▸ **RECORDED DATA**
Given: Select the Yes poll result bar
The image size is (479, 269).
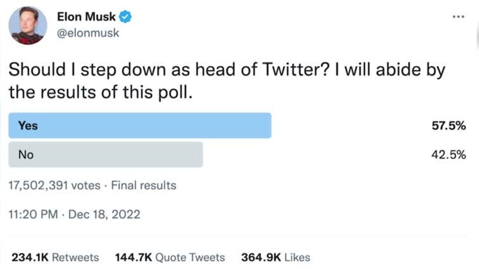Looking at the screenshot, I should click(140, 126).
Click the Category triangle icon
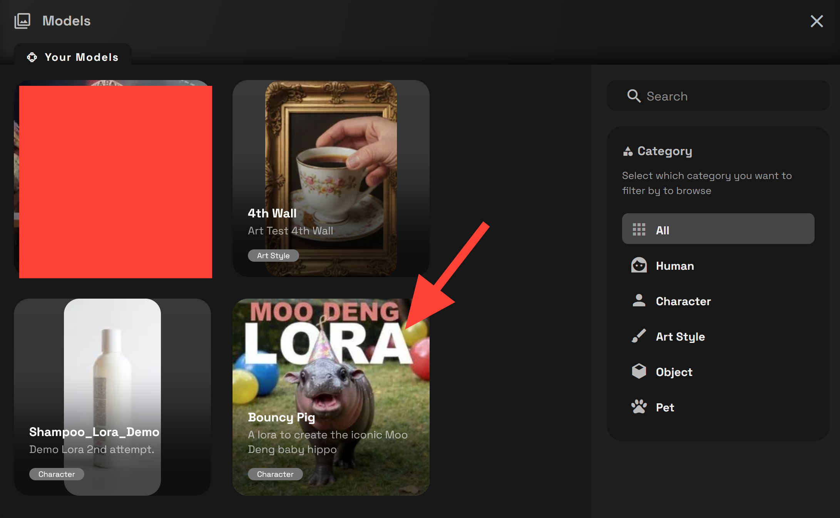Image resolution: width=840 pixels, height=518 pixels. click(x=628, y=150)
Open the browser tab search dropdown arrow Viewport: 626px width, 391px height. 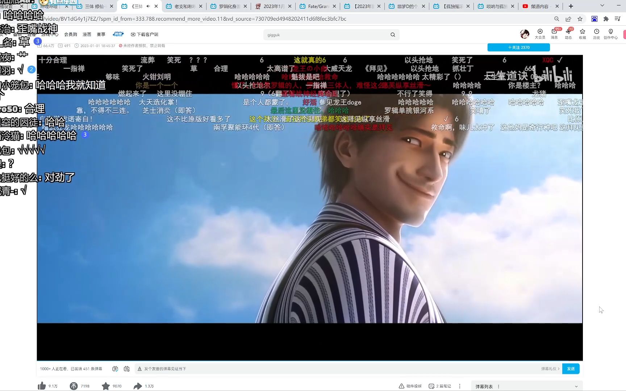(602, 6)
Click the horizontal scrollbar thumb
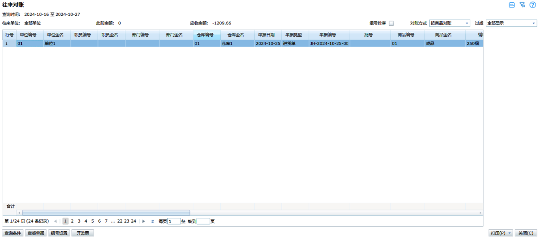 point(106,213)
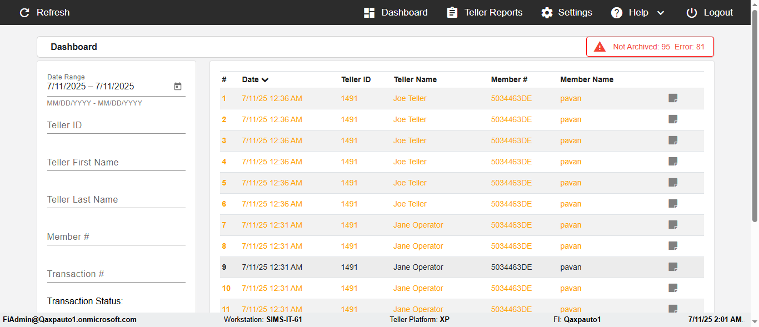Click the Logout power icon
Viewport: 759px width, 327px height.
(x=692, y=13)
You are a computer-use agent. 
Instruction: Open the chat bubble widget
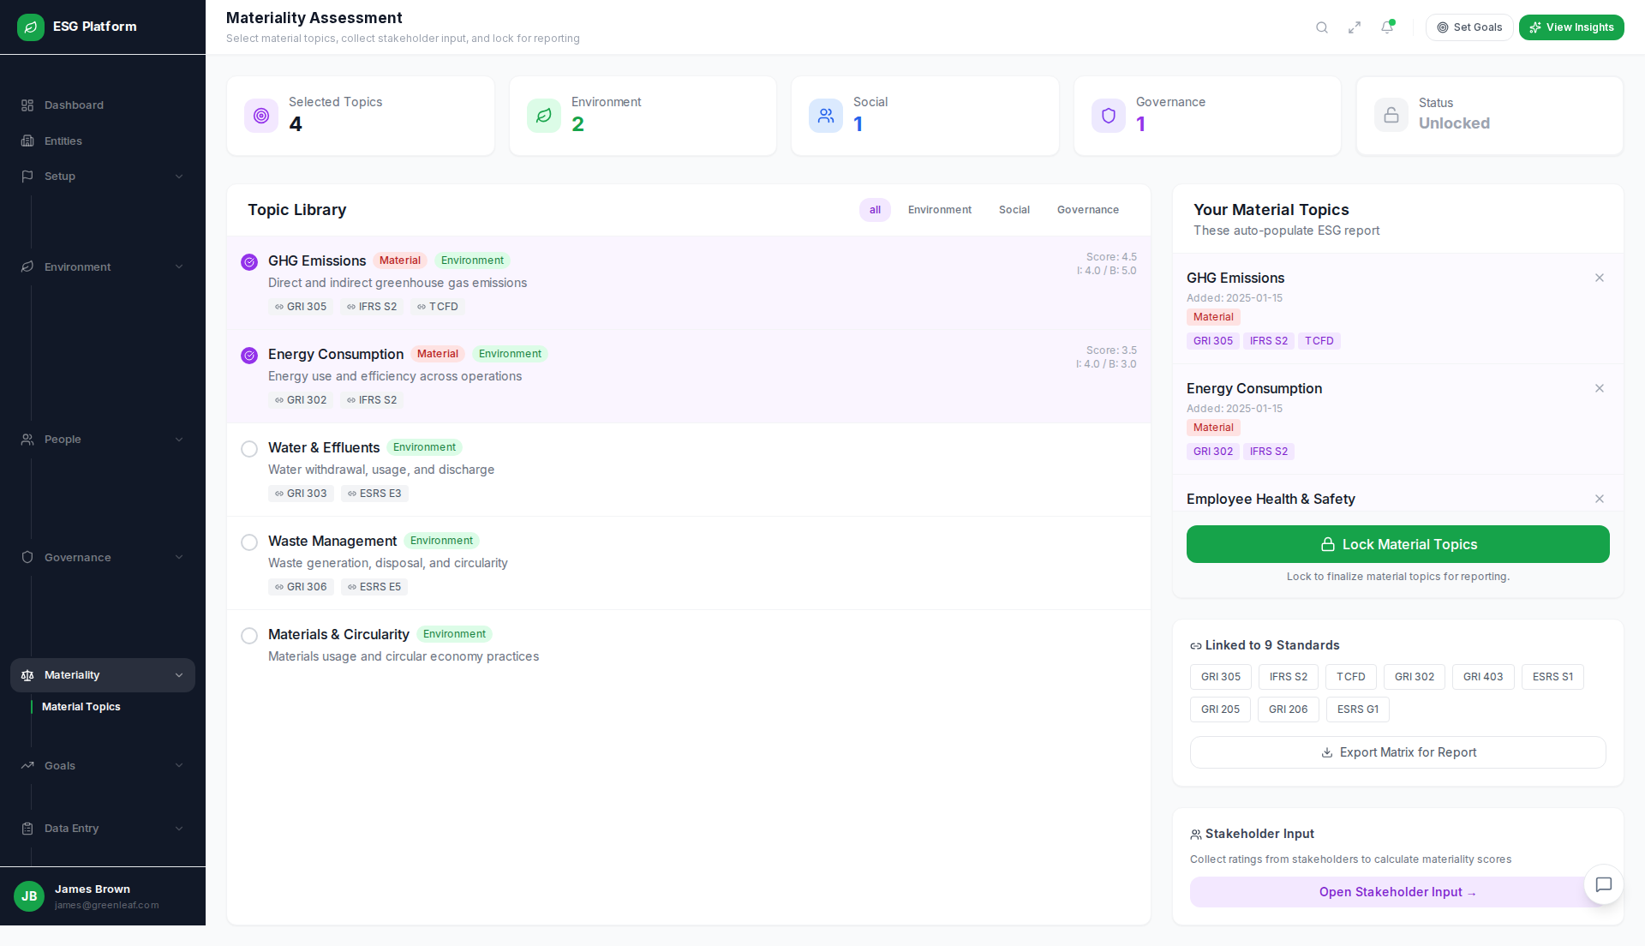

▸ **TASK OBJECTIVE**
Rewrite everything from the line containing "Click the horizontal scrollbar thumb" down to the end of the listing, swapping "chat bubble" for "speech bubble" and keeping all else the same. Leave the pictures out.

▸ **SOLUTION TO THE EXERCISE**
Click the horizontal scrollbar thumb
 point(106,213)
Click the Logout power icon
Viewport: 759px width, 327px height.
(x=692, y=13)
You are a computer-use agent. 
Instruction: Open the speech bubble widget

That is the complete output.